On 14 August, Lim asked one of his cadres, a pro-communist reporter on the
Nanyang Siang Pau
, why his statement on merger had not been published in it. It appeared that the management of the newspaper was now more afraid of the government than of any retribution the
communists might mete out to them if we lost the referendum. Lim was getting more desperate by the day, the Barisan even resorting to accusing me of attempting a
fait accompli
in defiance of the United Nations Decolonisation Committee, which, they claimed, would meet in September to consider their appeal against the dishonest referendum. This was nonsense; the committee had already decided to take no action on it.

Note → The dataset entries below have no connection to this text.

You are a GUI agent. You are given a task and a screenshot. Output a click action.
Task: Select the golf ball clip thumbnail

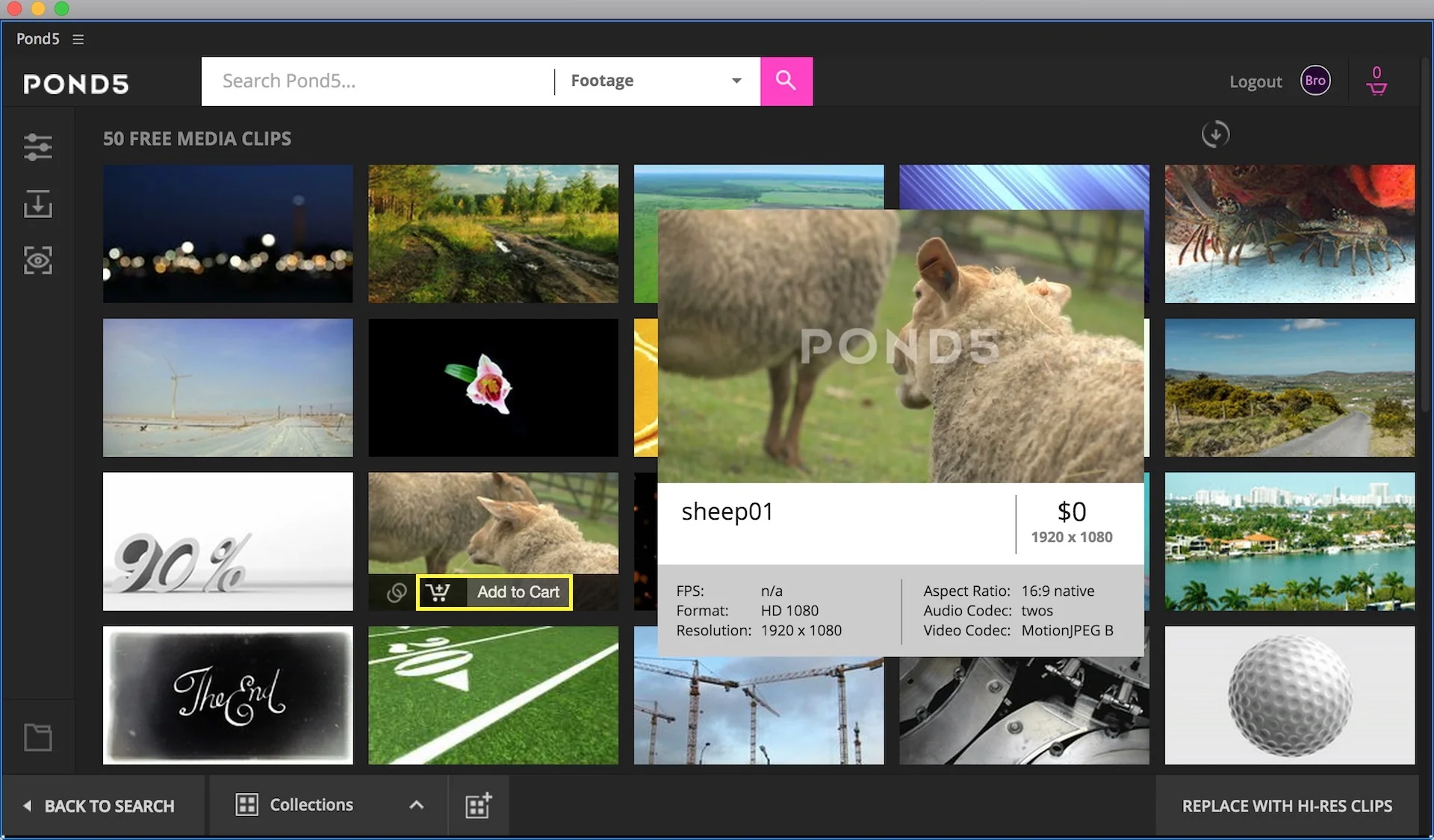coord(1289,695)
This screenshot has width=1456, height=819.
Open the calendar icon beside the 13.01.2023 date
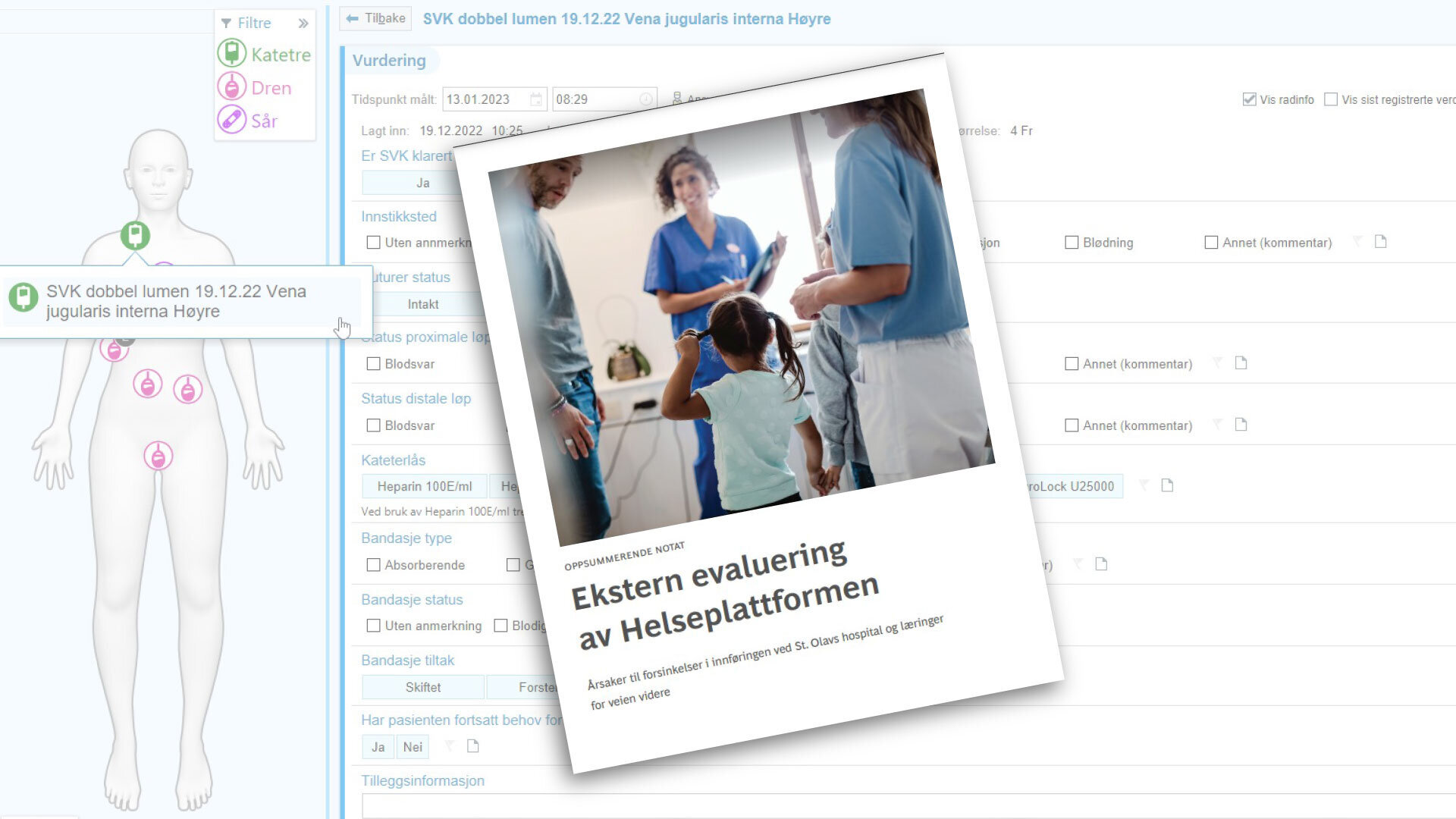coord(536,99)
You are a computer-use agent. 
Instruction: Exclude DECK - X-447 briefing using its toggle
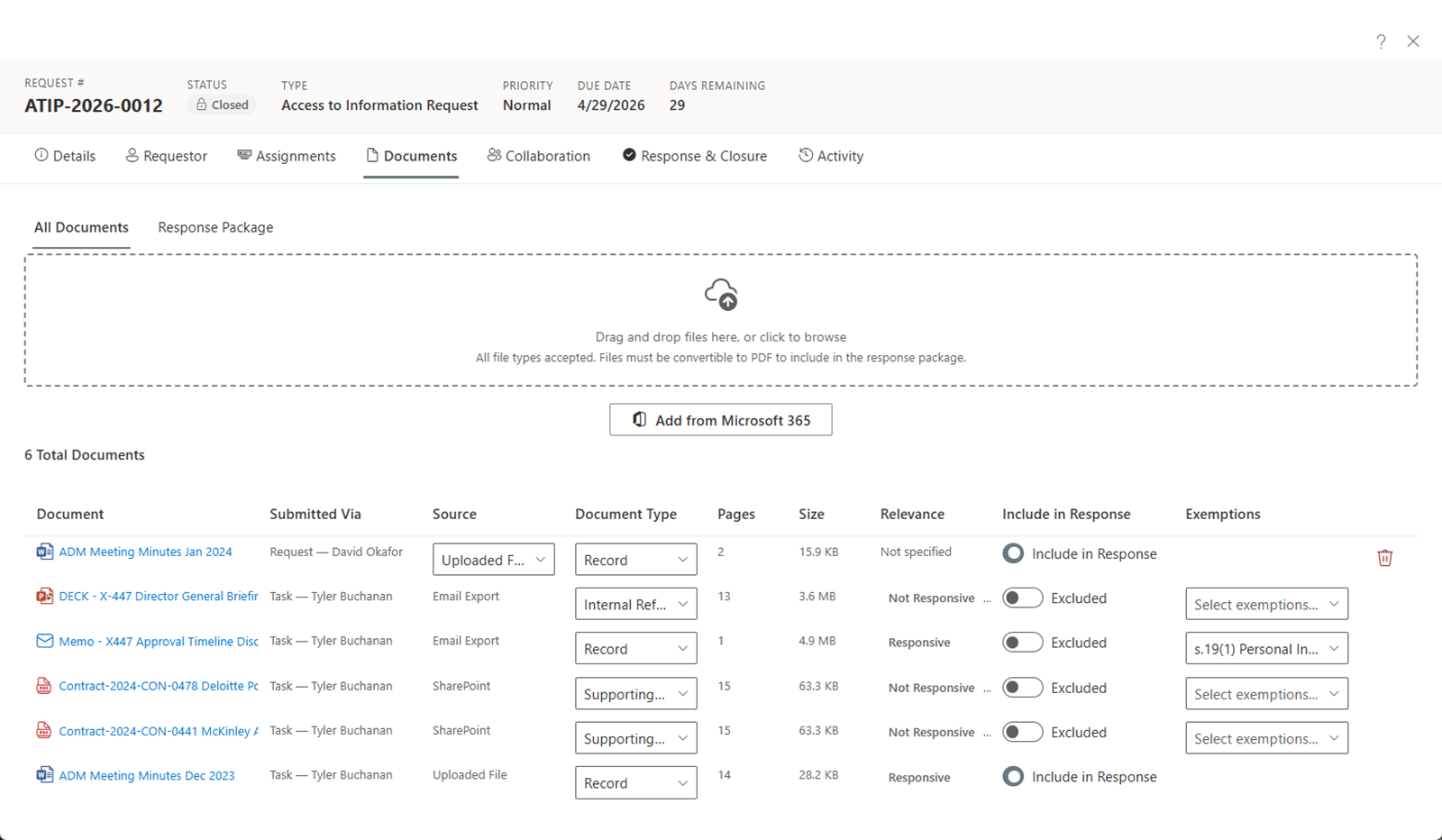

Meantime, the opposition had suffered another setback. We strengthened our position in the Assembly when S.V. Lingam broke with Ong Eng Guan on 17 August and the UPP and asked to rejoin the PAP. His return restored to the government its absolute majority of 26 to 25. (Lingam’s vacillating behaviour was strange. The mystery was cleared up only after we joined Malaysia, when Keng Swee learnt that he had been a paid agent of the Malayan Special Branch. They wanted to know what Ong was up to, but had directed Lingam to return to the PAP when it looked as if the Singapore government was in danger of being overturned. We fielded Lingam as a candidate in the 1963 general election, but when we discovered this, we dropped him.)

Our advantage was short-lived. Ahmad Ibrahim’s health had been steadily deteriorating. He had cirrhosis of the liver because of a hepatitis infection years earlier. We had sent him to England for an operation, but the disease had progressed relentlessly, and on 21 August, he died – I was at his deathbed with his wife. Ahmad had great spirit. He had qualities of leadership, which he had displayed to good effect in the Naval Base Labour Union. More important still, he had had the courage to take over the ministry of labour from Kenny to face down the communists. His death was a severe loss, and it left us with 25 votes to 25 in the Assembly once more.

However, the position was far from hopeless. Marshall was wavering and wanted to move away from the communists in order to restore his position with the Tunku. I invited him to take part in a one-on-one radio forum with me. He accepted, and during the question-and-answer session
that followed the opening discussion, he conceded that there was no difference between Singapore citizens and the other citizens of Malaysia now that we, too, had got Malaysian citizenship. To keep up the appearance of being reluctant and dubious, he asked for assurances, which I readily gave, that Singapore citizens would have the right to work and own property throughout the Federation, that they would be entitled to jobs in the Malaysian Civil Service, and that the Singapore state constitution would be worded in exactly the same way as those of the other states.

That same day, he met the Workers’ Party leadership and got them to welcome the change in citizenship conditions unanimously. Nevertheless, they remained opposed to the referendum provisions, which they considered “so immoral that no honest person whatever his views should participate in it except compelled by law”. Marshall knew voting was compulsory, of course, and so advised people to throw in blank votes in protest, since they could not abstain. Once again, this was a typical lawyer’s manoeuvre. He was not prepared to oppose and anger the Tunku, but at the same time, he tried to make it appear that he had not broken ranks with Lim Chin Siong.